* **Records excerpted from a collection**
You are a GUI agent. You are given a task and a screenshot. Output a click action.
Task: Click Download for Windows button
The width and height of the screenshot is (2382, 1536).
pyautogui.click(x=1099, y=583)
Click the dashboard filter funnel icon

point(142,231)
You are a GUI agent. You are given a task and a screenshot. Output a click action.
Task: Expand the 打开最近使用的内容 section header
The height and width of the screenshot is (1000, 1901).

* **ASSIGNED TASK**
Take the lines above and print them exactly.

* **SOLUTION TO THIS PROBLEM**
You are a GUI agent. You are given a task and a screenshot. Output a click action.
Task: Click Download for Windows button
The width and height of the screenshot is (2382, 1536).
pyautogui.click(x=1099, y=583)
Click the dashboard filter funnel icon

point(142,231)
You are a GUI agent. You are given a task and a screenshot. Output a click action.
Task: Expand the 打开最近使用的内容 section header
The height and width of the screenshot is (1000, 1901).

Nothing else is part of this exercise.